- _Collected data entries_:
────────────────────────────────────────
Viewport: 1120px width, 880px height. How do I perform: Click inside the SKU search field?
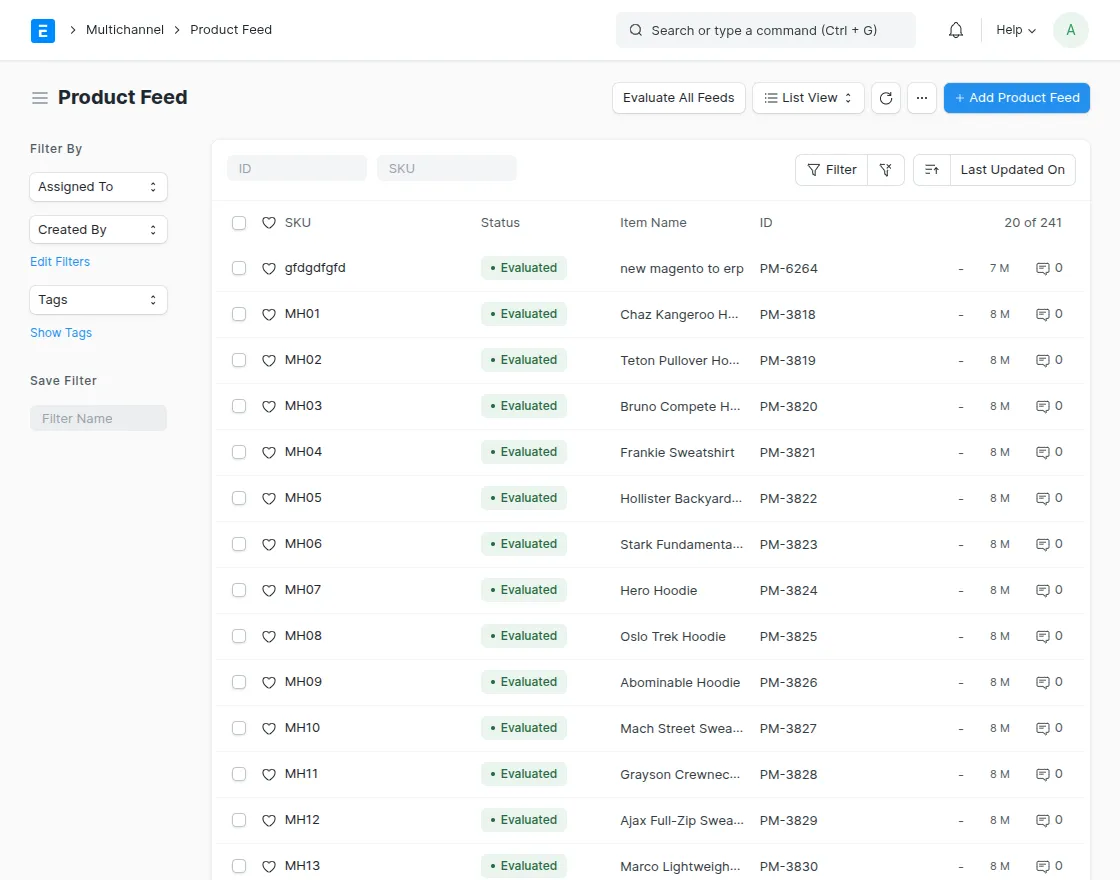(x=446, y=168)
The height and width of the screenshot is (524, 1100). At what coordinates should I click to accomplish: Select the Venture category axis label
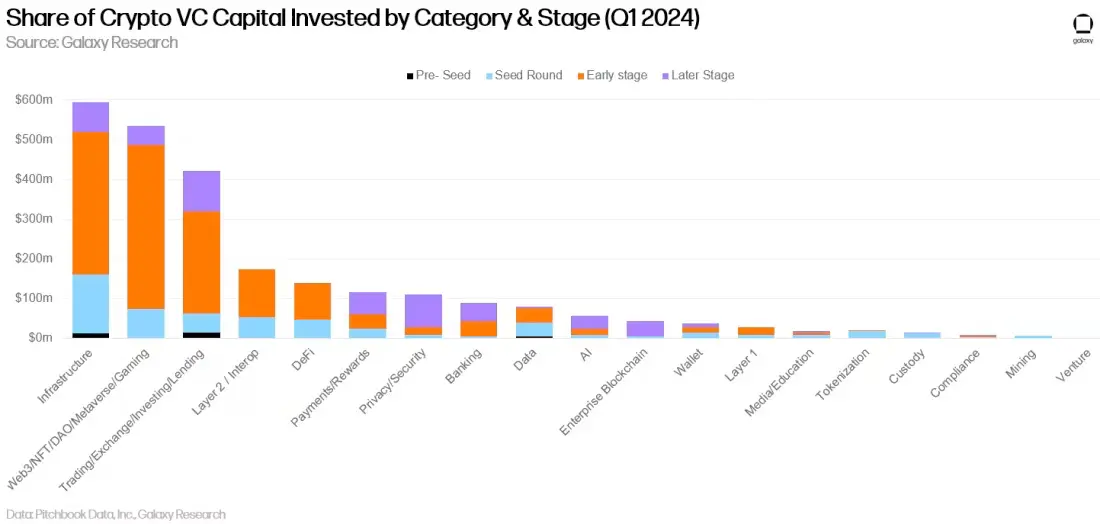coord(1072,361)
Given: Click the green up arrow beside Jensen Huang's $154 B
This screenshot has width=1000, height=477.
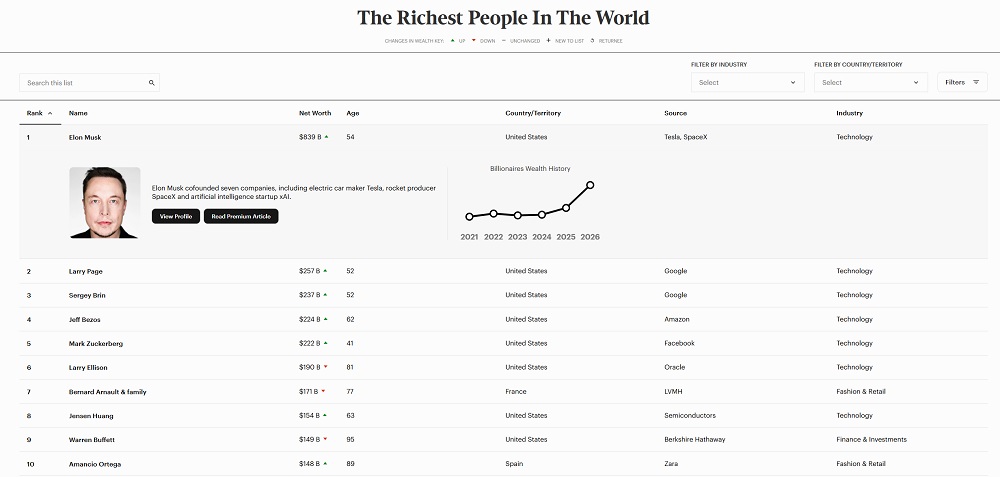Looking at the screenshot, I should 326,415.
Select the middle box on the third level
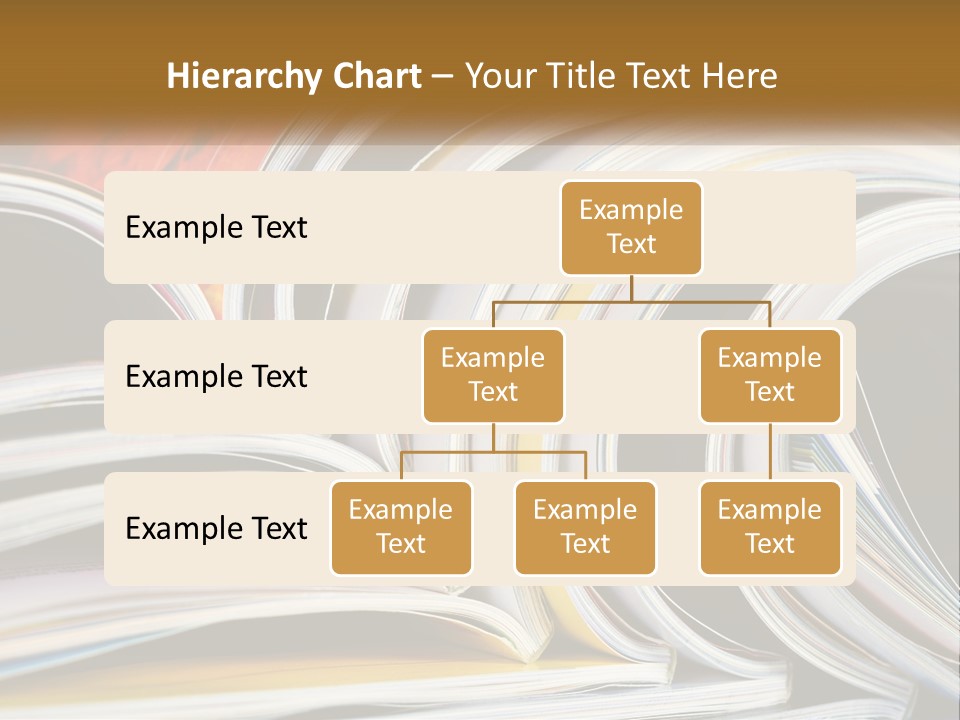Viewport: 960px width, 720px height. click(585, 527)
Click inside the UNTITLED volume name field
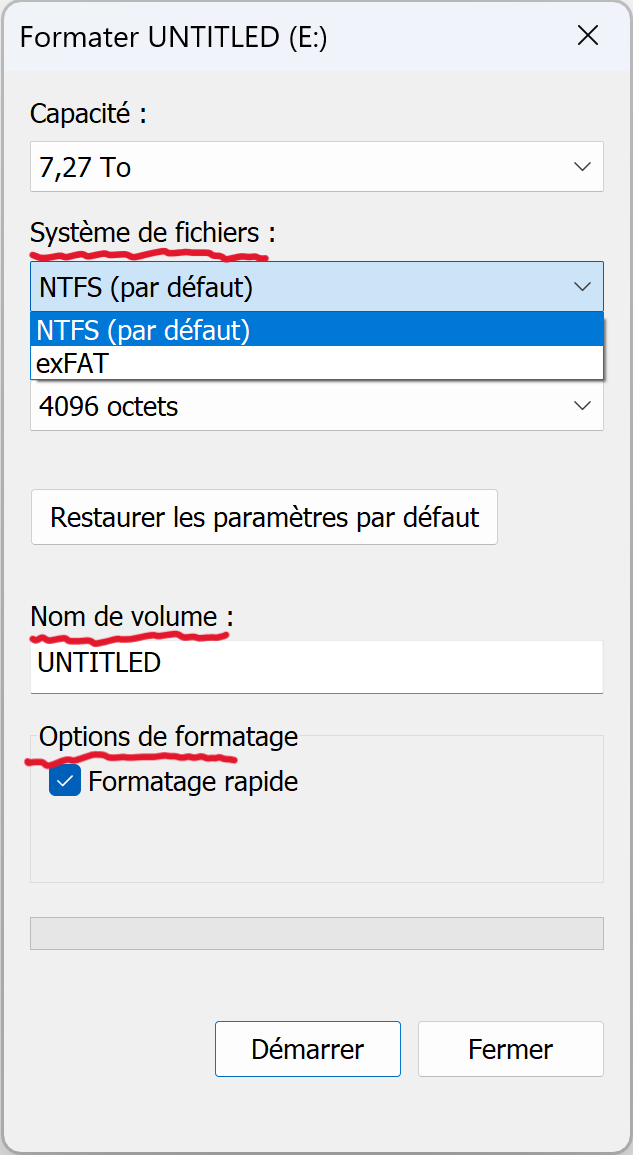Viewport: 633px width, 1155px height. (x=300, y=666)
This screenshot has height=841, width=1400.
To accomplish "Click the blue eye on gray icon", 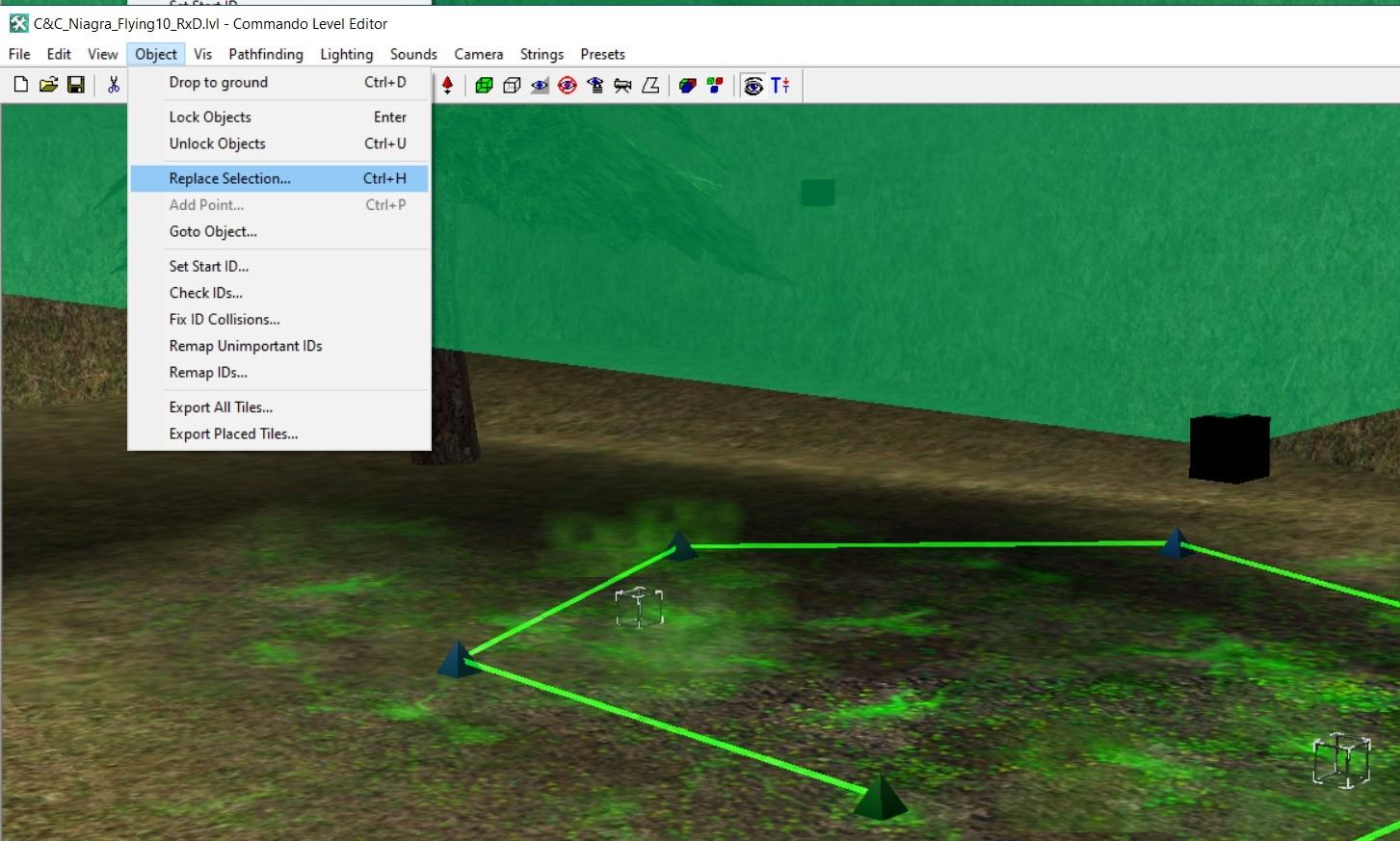I will (540, 86).
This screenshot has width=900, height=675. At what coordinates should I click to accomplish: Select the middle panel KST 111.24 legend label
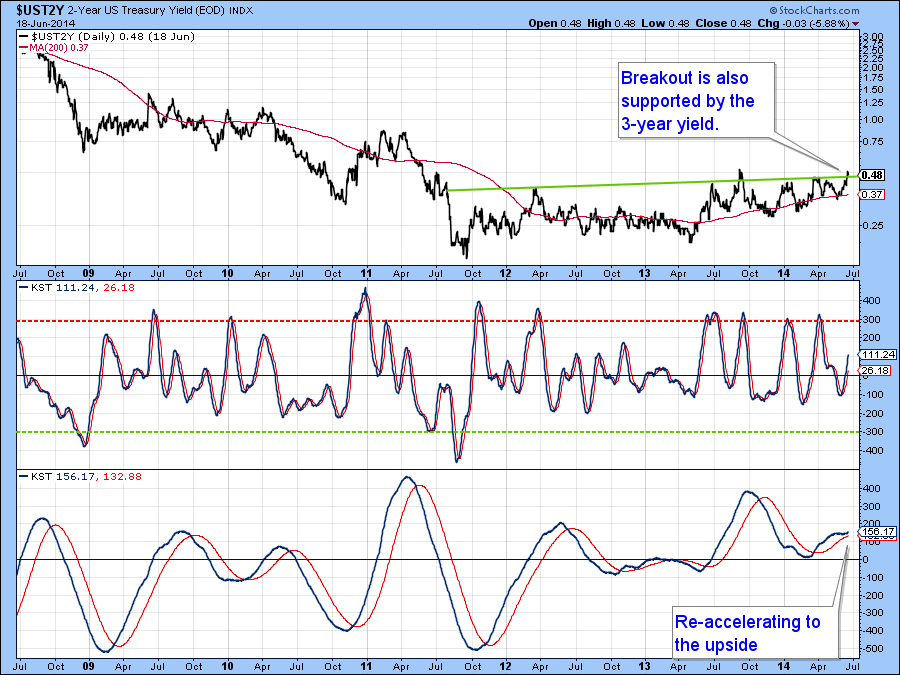click(64, 286)
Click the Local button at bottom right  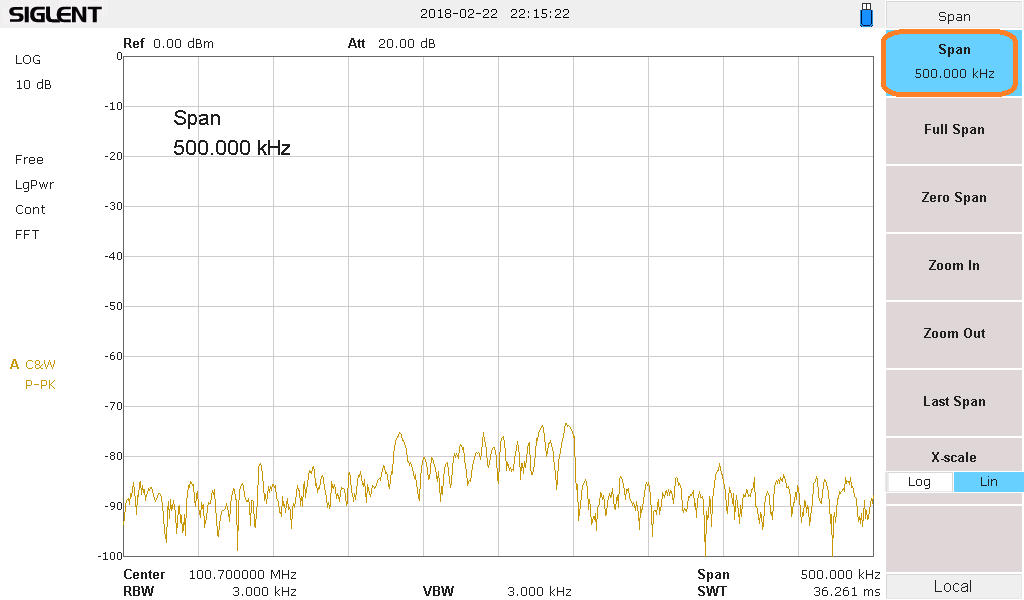click(953, 587)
────────────────────────────────────────
- _What this task involves_:
Please extract exactly the lines of the data, from the first through the line containing "This screenshot has height=841, width=1400.", and add no pictures to the copy.

- _Expected answer_:
Viewport: 1120px width, 880px height. How do I perform: Click inside the SKU search field?
(x=446, y=168)
The height and width of the screenshot is (524, 1100). At what coordinates should I click to accomplish: Select the Venture category axis label
coord(1072,361)
Given: Click the green up arrow beside Jensen Huang's $154 B
This screenshot has width=1000, height=477.
Looking at the screenshot, I should 326,415.
Select the middle box on the third level
Viewport: 960px width, 720px height. click(585, 527)
Click inside the UNTITLED volume name field
Viewport: 633px width, 1155px height. (x=300, y=666)
This screenshot has height=841, width=1400.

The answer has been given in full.